Impact of Artificial Intelligence on Cryptocurrency Trading
Much of the fuss about Artificial Intelligence (AI) and Machine Learning (ML) has focused mainly on robotics, but evidence suggests that the financial sector is doing the most to harness these instruments. The widespread use of robo-advisors is a prime example of this trend. Banks also use AI to detect fraud and market manipulation and it is used by hedge funds to shape trading strategies.
The new kid on the finance block is Cryptocurrency. Millions have hoped on and continue to hop onto the cryptocurrency bandwagon since the 2017 crypto-boom. This is not an indication of greater technological understanding. Many people still have a vague understanding of how cryptocurrency works as a medium for investment. An abundance of these coins, their fluctuating valuations, and seasoned investors ' lack of faith in them do not help the situation.
While stock message boards such as Investors Hangout might help the average investor analyze the wild crypto-market, it takes AI's power to profitably navigate these murky waters. AI has the potential to significantly impact crypto investments.
Developers have built models based on neural networks to counter the uncertainty of cryptocurrency valuations that are becoming increasingly effective in making predictions in crypto markets. We will evaluate the prevailing exchange rates for cryptocurrencies to arrive at market forecasts every minute. The significance of the forecast depends on many variables, including the quantity of computational power, the sophistication of the mathematical models used and the quality and quantity of the data analyzed.

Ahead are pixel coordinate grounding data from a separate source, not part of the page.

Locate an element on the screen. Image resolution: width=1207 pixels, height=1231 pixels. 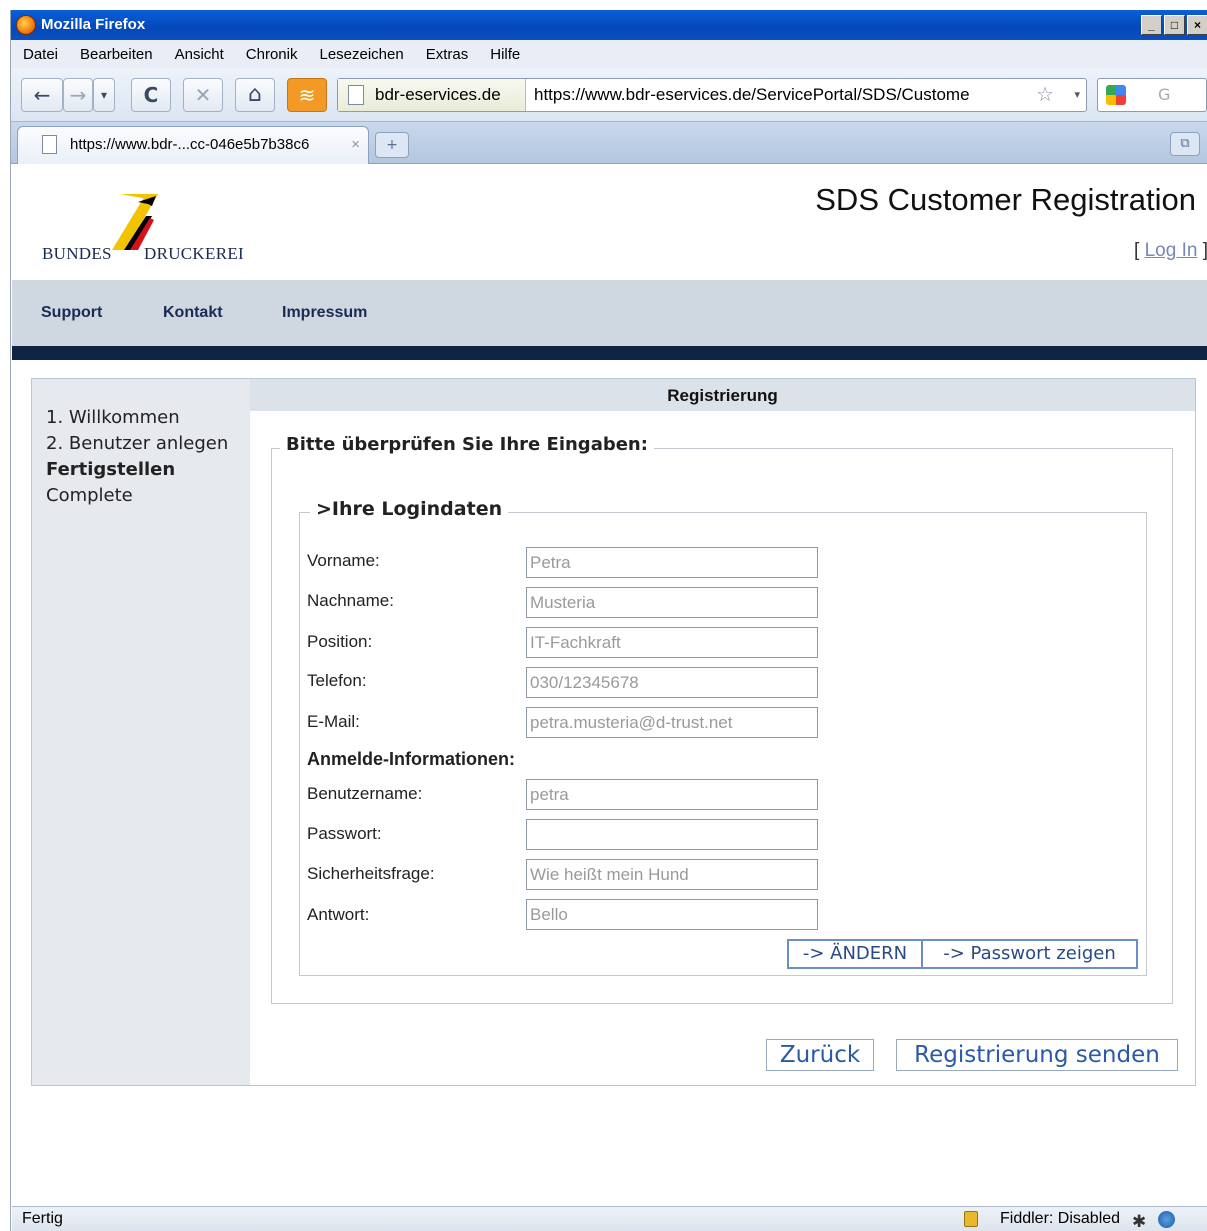
login-link: Log In is located at coordinates (1172, 250).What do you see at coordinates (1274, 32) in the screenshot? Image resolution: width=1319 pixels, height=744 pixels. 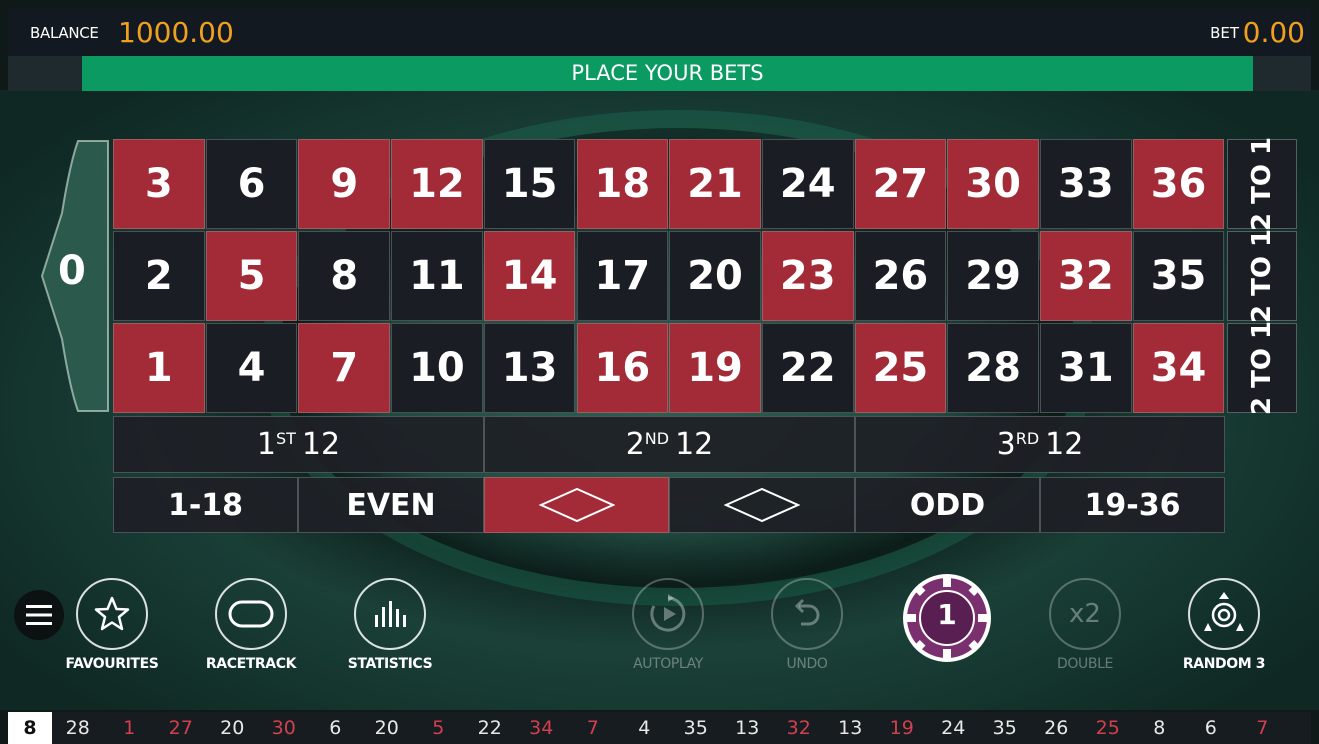 I see `bet-value: 0.00` at bounding box center [1274, 32].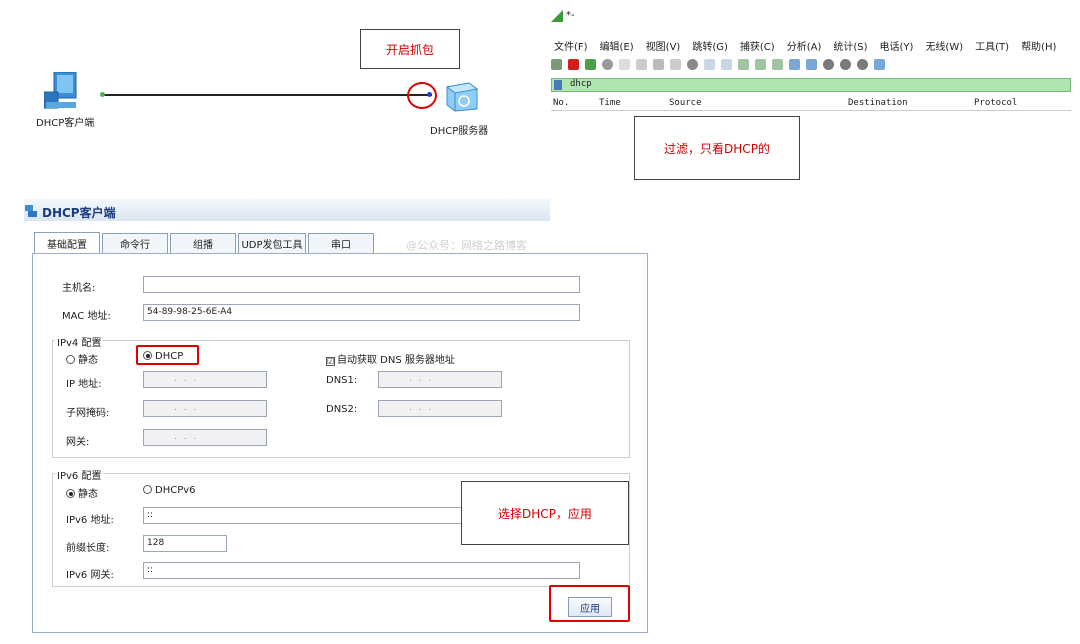  I want to click on resize-columns-icon, so click(880, 64).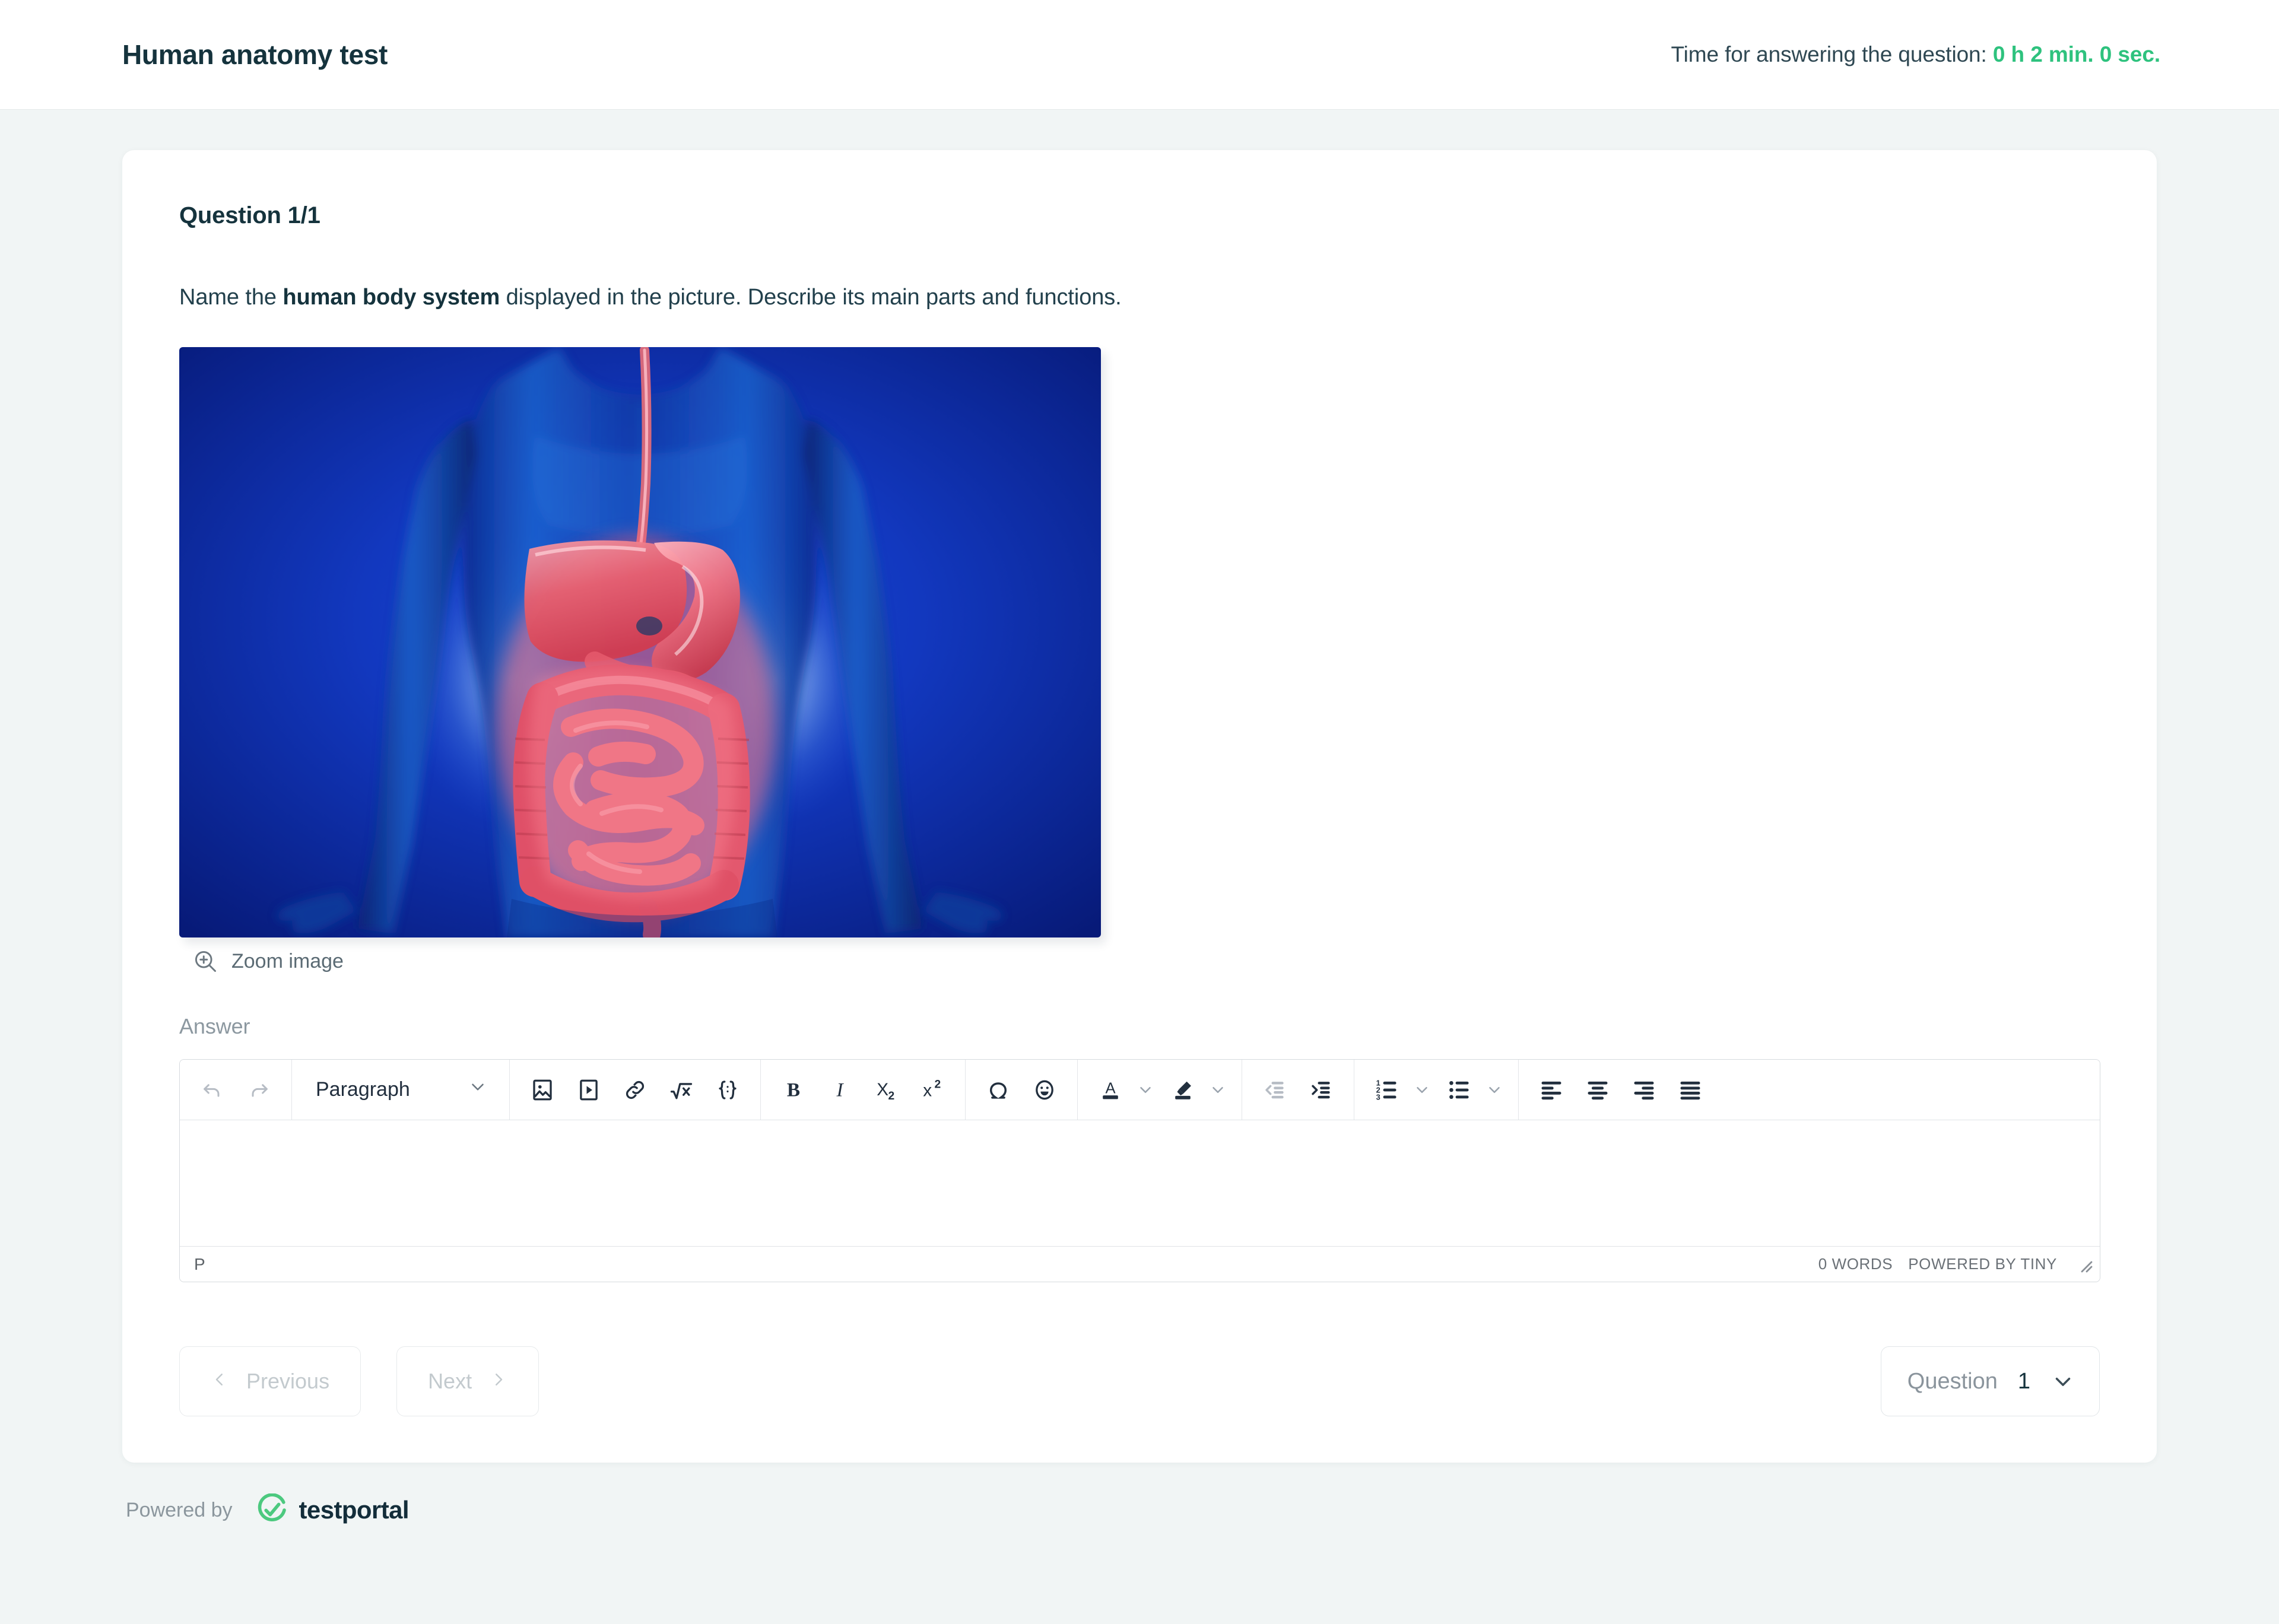  I want to click on next-button: Next, so click(468, 1381).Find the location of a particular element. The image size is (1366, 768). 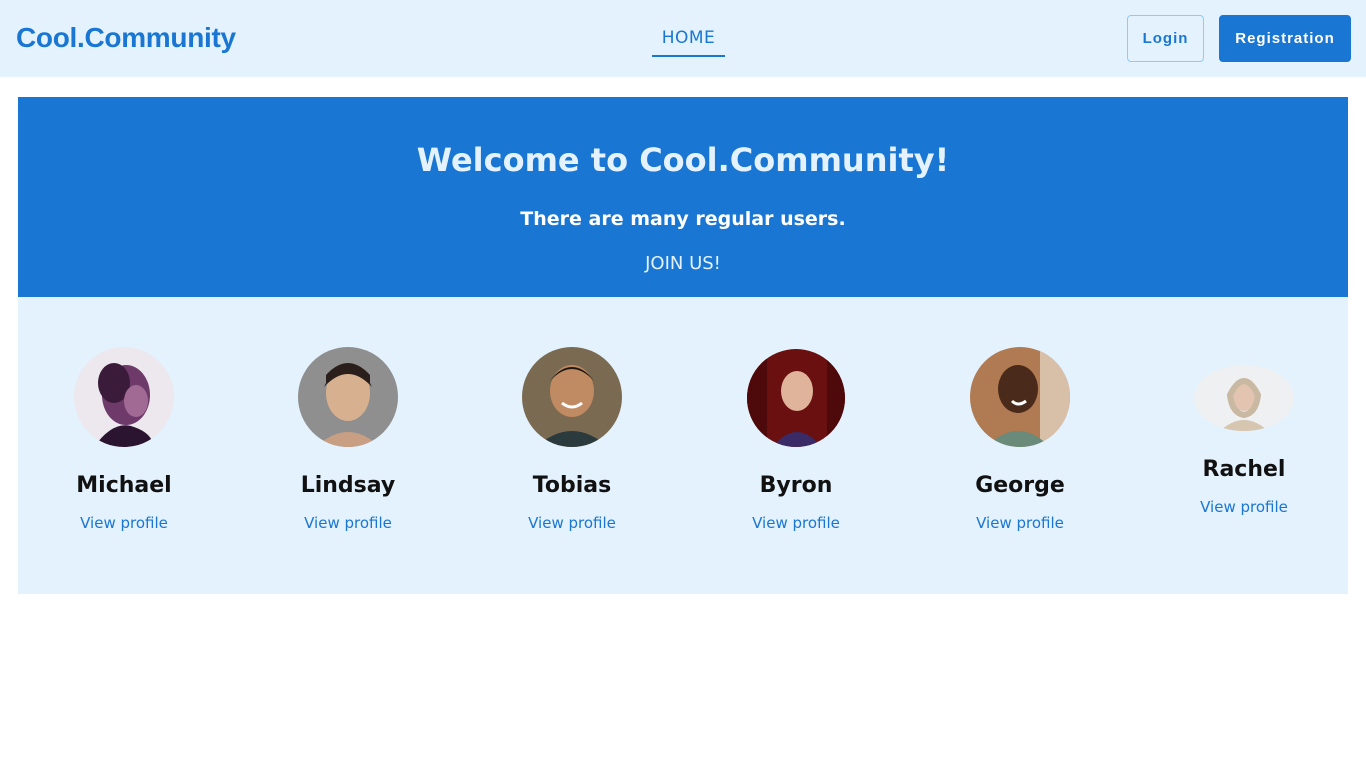

avatar-photo-brown-icon is located at coordinates (1020, 397).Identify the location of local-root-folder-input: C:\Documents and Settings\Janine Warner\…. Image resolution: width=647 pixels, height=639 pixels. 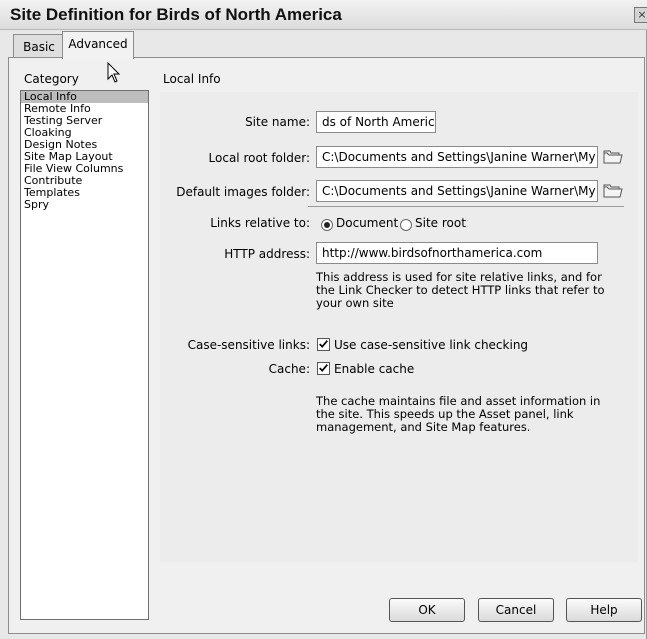
(457, 157).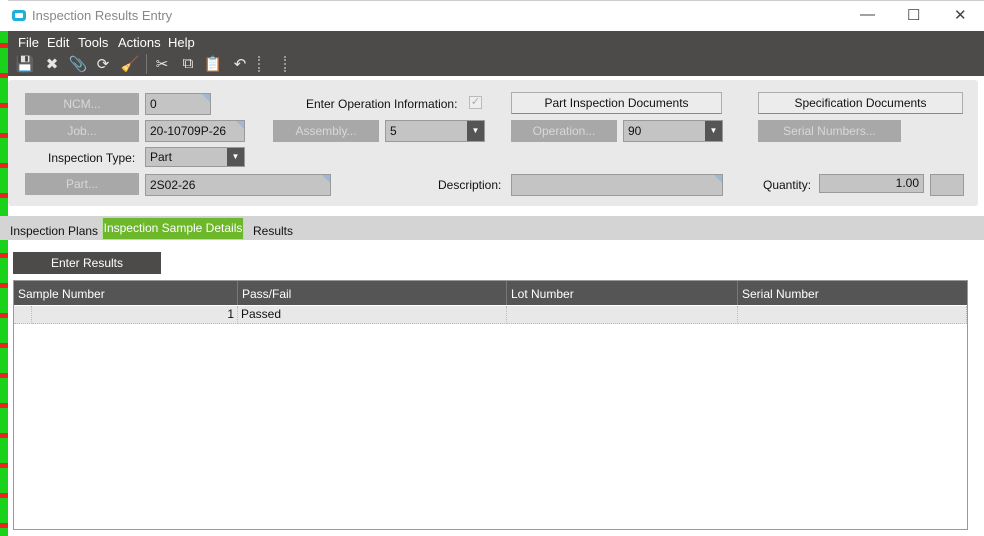 The height and width of the screenshot is (536, 984). I want to click on delete-icon: ✖, so click(52, 64).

High-frequency trading is about capitalizing on price spikes. This program trading platform uses AI's power to analyze technical indicators across multiple markets and execute orders in response to market-moving trades across different exchanges. Traders can tailor a dataset of parameters on which they want the software to base its decision making. They can refine those settings and extend the dataset to improve the performance of the AI.
Analysis of sentiment involves analyzing data from blogs, articles, social media, stock message boards, video transcripts, and many other sources in order to understand market feelings on a given topic. Emotion can be the biggest asset or handicap for any trader and there is no denying its influence on investment decisions. AI can direct investments towards profitable trends by analyzing these emotions.
In many ways one similarity between stocks and cryptocurrency is the use of fundamental analyzes when making trade decisions. Similar to stock, coin valuation involves the assessment of qualitative and quantitative factors, e.g. analysis of macroeconomic factors in a particular crypto-company or the whole market. At fundamental analysis AI is faster and more accurate compared to human traders.
Investors have always been quick to embrace the latest technologies and AI is no exception to this. As its use extends further into banking, many questions regarding regulation and ethics have been raised. Used in the right way, AI can significantly improve a lot of people's financial situation in society, but if misused, it only amplifies the class difference between tech savvy and tech inept.